--- Your goal ---
Beginning at the line containing "The image size is (800, 545).", repeat each line below exactly up to and including the line containing "You are a computer-use agent.". Do not repeat the pictures.

Excerpts from a dataset:
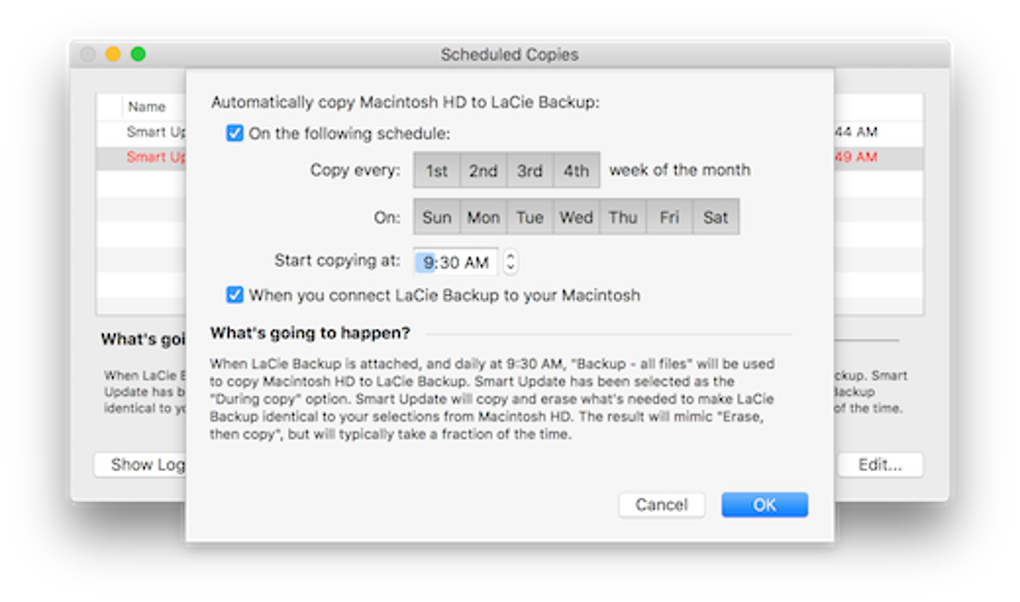Toggle the 4th week segment button
Image resolution: width=1020 pixels, height=602 pixels.
tap(576, 171)
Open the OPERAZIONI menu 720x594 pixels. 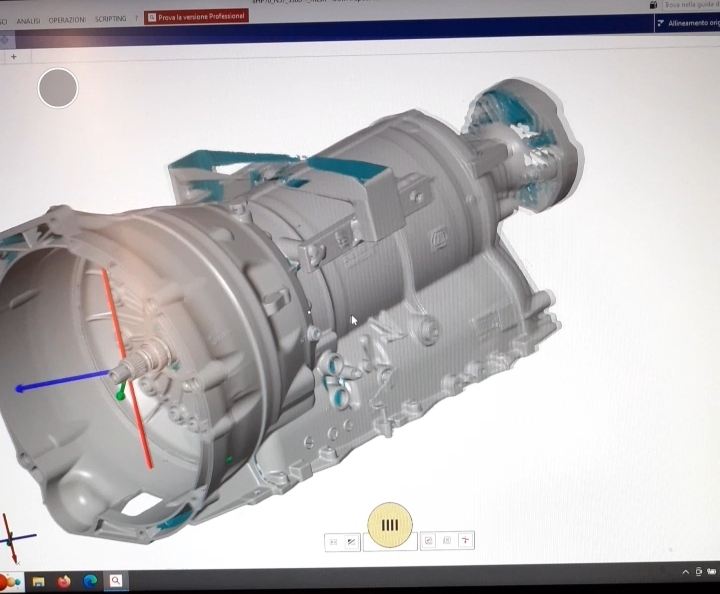(67, 20)
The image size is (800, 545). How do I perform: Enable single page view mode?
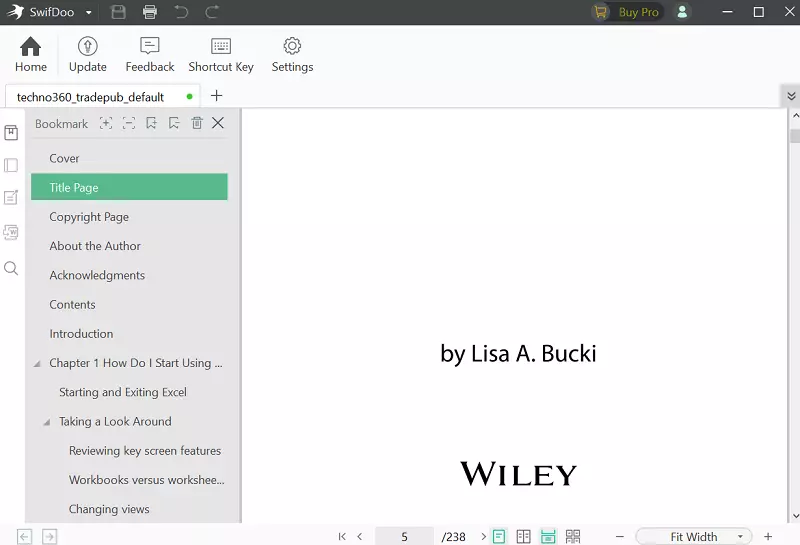tap(499, 537)
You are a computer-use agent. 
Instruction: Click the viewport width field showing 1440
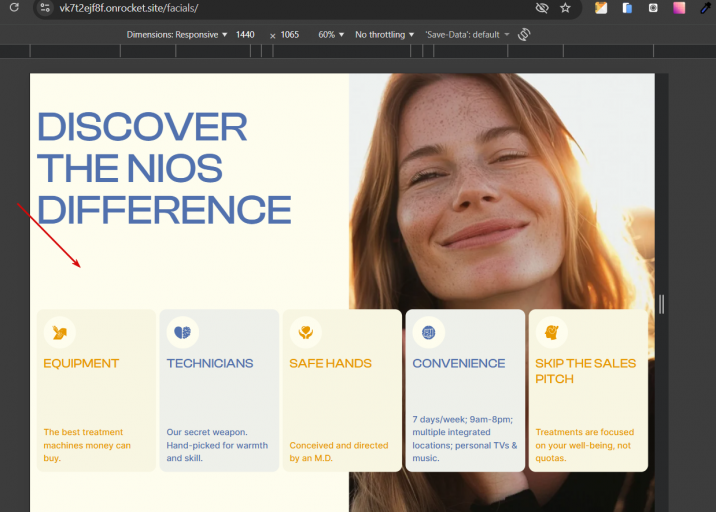[245, 35]
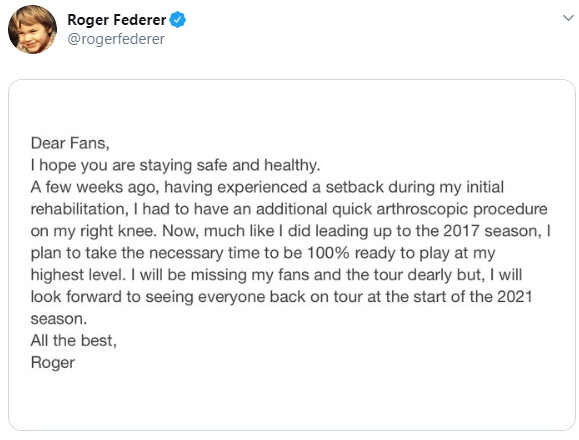The image size is (579, 440).
Task: Click 'I hope you are staying safe' sentence
Action: [x=130, y=165]
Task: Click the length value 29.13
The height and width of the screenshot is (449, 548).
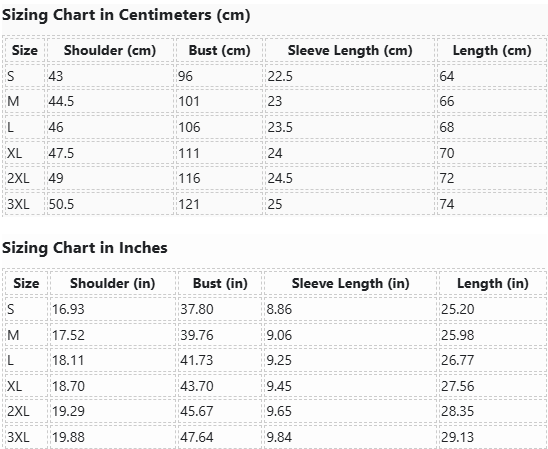Action: coord(457,437)
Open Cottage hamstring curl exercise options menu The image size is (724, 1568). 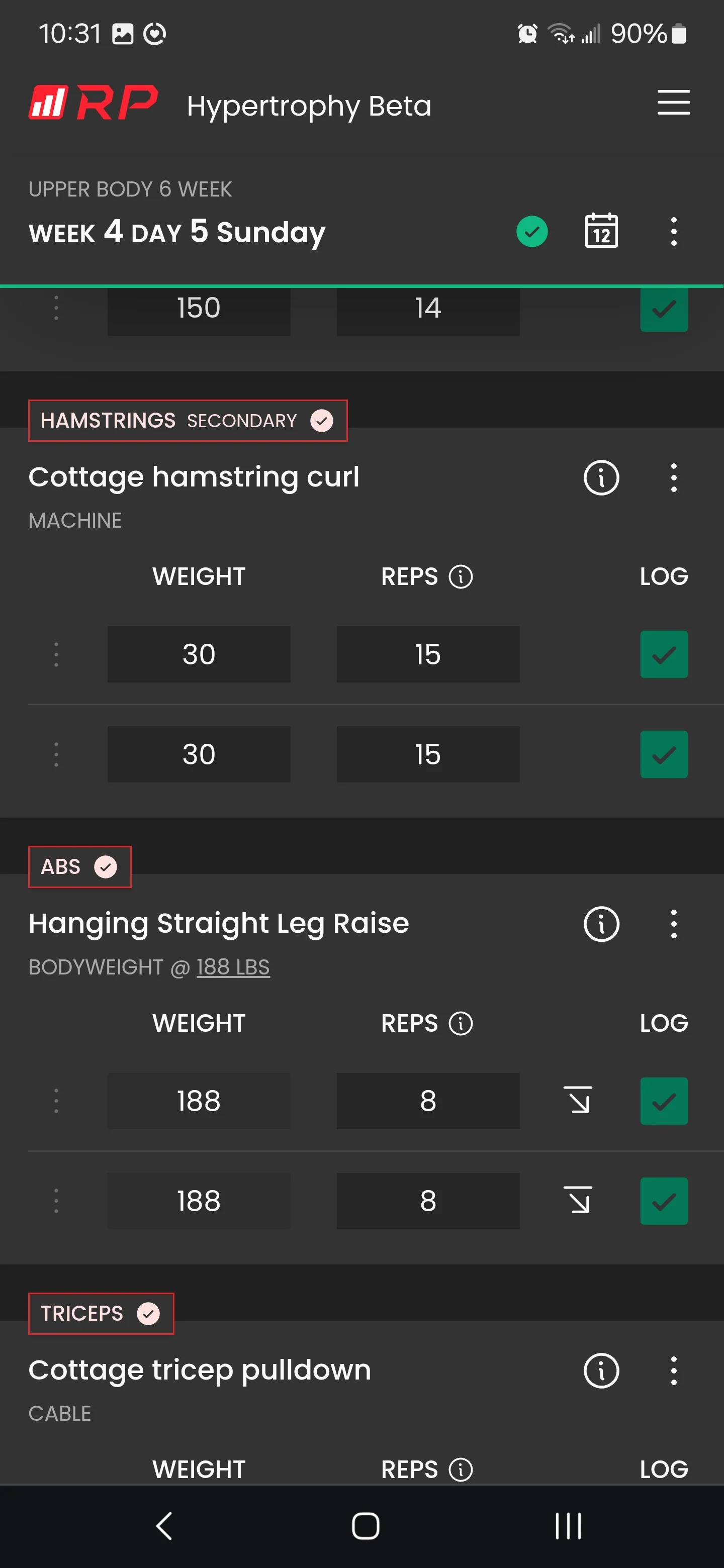(x=673, y=478)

--- Result of this task ---
The image size is (800, 545). How do I perform: Enable single page view mode?
tap(499, 537)
You are a computer-use agent. 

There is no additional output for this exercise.